University of Macedonia (GREECE)
About this paper:
Appears in: INTED2014 Proceedings
Publication year: 2014
Pages: 401-411
ISBN: 978-84-616-8412-0
ISSN: 2340-1079
Conference name: 8th International Technology, Education and Development Conference
Dates: 10-12 March, 2014
Location: Valencia, Spain
Assessment and performance are bidirectionally related. Processing large amounts of gathered educational data have potential to clearly determine and evaluate what students already know and set the boundary between that and what they need to learn. In order to offer improved Computer Based Assessment (CBA) services, we should consider the parameters that lead to improved performance, and thus, construct more accurate predictive models. Students’ beliefs of what they have learnt as well as their goal-setting are important because they reflect on students’ effort, (self-)awareness and achievement-related behaviors. Consequently, students’ perceptions of performance and goal-expectancy are two parameters that should be explored when dealing with prediction of performance. This knowledge would be valuable in providing appropriate feedback.

In this paper we present a case study of tracking:
a) students’ perceptions of performance and goal expectancy before taking a computer-based test,
b) their perception of performance after taking the test,
c) their actual performance as it is calculated by the testing environment itself and d) their time-spent behavior during test.

Our goal is to explore whether students' time-spent behavior during computer-based testing – expressing “(un-)certainty” - can reveal any differences between what they believe they know, and what they actually know. Furthermore, we investigate the correlation between students' goal-expectancy and their “(un-)certainty”. We conducted a case study with a simplified version of the LAERS assessment environment. 96 students from Secondary Education participated in the case study, from 2nd to 7th of October 2013.

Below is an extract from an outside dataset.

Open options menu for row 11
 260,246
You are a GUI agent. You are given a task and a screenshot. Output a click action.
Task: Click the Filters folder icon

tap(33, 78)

We used statistical methods and Structural Equation Modeling (SEM) for the construction of a predictive model which explains the results, based on students’ time-spent on answering each question of a multiple choice quiz. Initial results indicate that:
a) students’ perceptions of performance and their actual performance significantly differ, both pre and post test,
b) students’ temporal behavior can explain satisfactorily what they actually know, and
c) goal-expectancy has an indirect effect on students’ “(un-)certainty”.
Prediction of performance, temporal behavior, computer-based testing, learning analytics, goal expectancy, certainty.